22.10.04

Dandelion wine



Não procurem este nome, se quiserem ler em português o livro mais luminoso que alguma vez se escreveu. Não procurem a aguardente de dente-de-leão. Por razões estranhas, as duas traduções já feitas chamaram-lhe a "Cidade Fantástica" (bem, eu conto a verdadeira história, cidade fantástica foi o título da tradução francesa e o livro deve ter sido traduzido a partir dela a primeira vez... mistério é porque é que a Caminho manteve o nome enganador). Outro enigma é estar, ambas as vezes, incluído em colecções de ficção científica. É como se alguém tivesse pensado "Principezinho... planetas... já sei, vou editar este Saint-Exupéry junto do Star Trek...".

Dandelion wine (e daí vem o endereço que, como um talismã, uso no meu e-mail) é a história de um Verão numa cidade pequenina da América em 1928, visto pelos olhos muito abertos de um rapazito de doze anos. E percebemos como todas as coisas dependem sempre dos olhos que as queiram ver. Mas isso já sabíamos, não é, se não não tínhamos sequer começado a ler este livro tão grande. Não tínhamos visto coisa nenhuma.

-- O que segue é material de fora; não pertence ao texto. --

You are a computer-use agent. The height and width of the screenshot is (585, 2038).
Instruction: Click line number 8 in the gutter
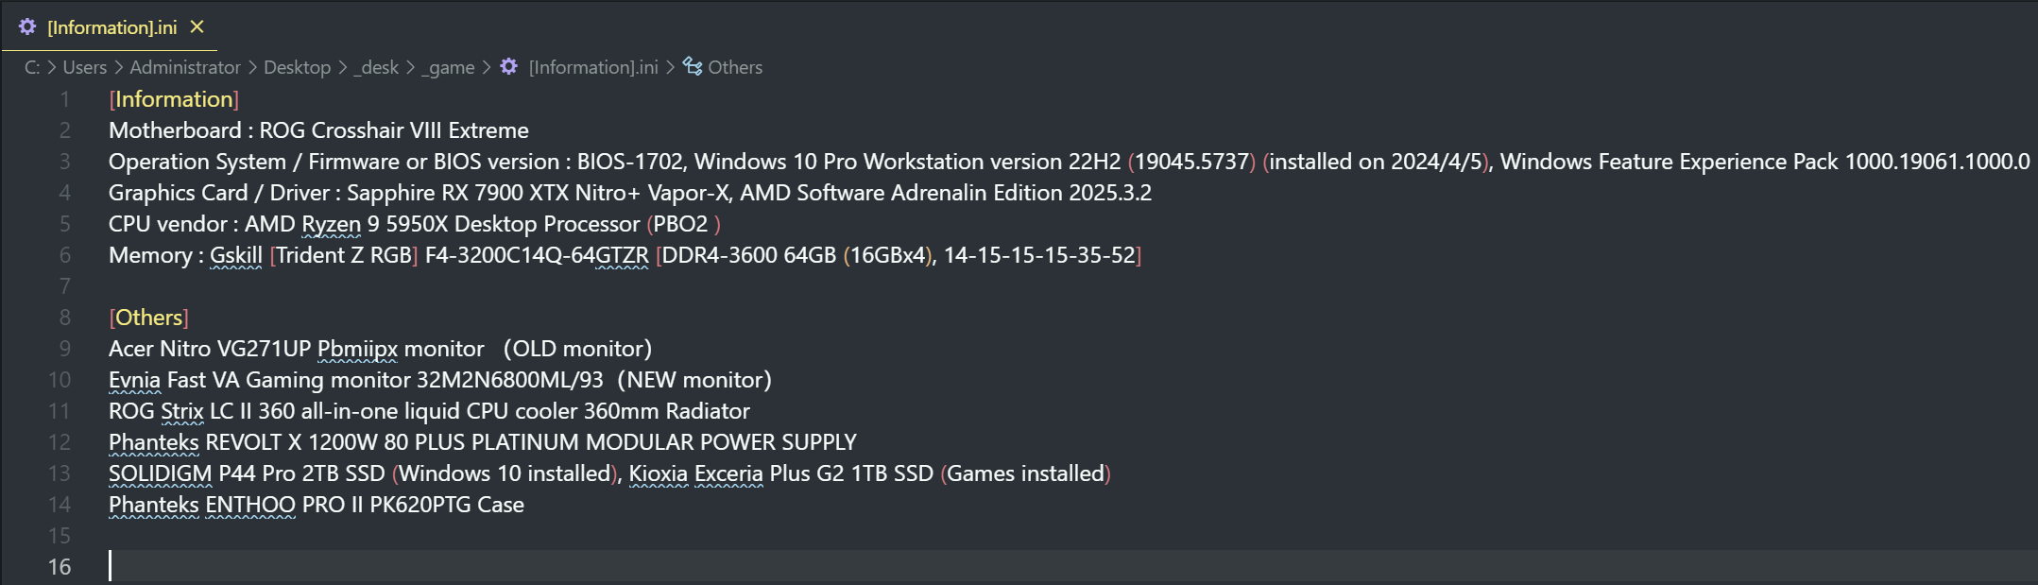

Há uma cidadezinha americana sim, há as ruas e a Fábrica de Gelados e o cinema Elite e o ribeiro das trutas. Há o Avô sentado no alpendre, a Bisavó a fazer compotas para o Inverno, o Pai tão alto que sabe ainda todas as coisas que há para saber. Há a Sr.ª Bentley que nunca foi nova nem num milhão de milhões de anos, e que não pode ser a menina das tranças da fotografia amarelada, o Sr. Leo que quer construir a Máquina da Felicidade antes de perceber que a Máquina da Felicidade é que o constrói a ele todos os dias. Há o Coronel Freeleigh que morre aos cem anos tentando ouvir pelo telefone, uma última vez, as vozes claras da Cidade do México que para ele era a Cidade da Juventude. Há o Assassino Solitário e a incrível Máquina Verde e o eléctrico que faz a sua última viagem e a Bruxa do Clube das Senhoras da Madressilva. Há os vidros coloridos na janela da casa em frente, os pirilampos, correr descalço na relva, cheiros de alfazema e de baunilha e de limão e de hortelã, lençóis lavados de linho e rostos lavados de lágrimas. Há todas as cores de que o mundo é feito, todos os sabores, todos os gestos, ali á nossa frente como se o mundo todo fosse uma maçã verde ou um copo de limonada ou a gargalhada serena de uma senhora de idade.

A certa altura acontece uma coisa triste, muito triste. Há uma história que chega ao fim. E temos três rapazitos a andar devagar pelos caminhos de terra batida.

-Tom, conta-me agora a verdade.

-Mas qual verdade?

-Que foi que aconteceu aos fins felizes?

-Estão a dá-los nas matinées dos sábados.

-Sim, mas e na vida?

-Tudo o que sei é que me sinto bem ao ir para a cama à noite, Doug. É um fim feliz, uma vez ao dia. Na manhã seguinte acordo e pode ser que as coisas corram mal. [...]

-A gente não confessa que gosta de chorar. Ora nós choramos um bocado e logo tudo se compõe. Aí está o teu fim feliz. Ficas em condições de voltar cá para fora e andar outra vez por aí com os outros. E isso é o princípio de sabe-se lá o quê. De modo que agora o Sr. Forrester vai vai pensar em tudo muito bem e vai ver que não há outro remédio senão um bom choro para depois olhar à sua volta e perceber que é outra vez manhã mesmo que já sejam cinco da tarde.

Dandelion wine. A aguardente de dente-de-leão, que o Avô fabrica na Cave para que no Inverno todos possam beber bocadinhos luminosos do Verão guardado. Um rapazito que aprende a guardar o que mais importa. Um livro para ler às cinco da tarde de todas as manhãs do mundo.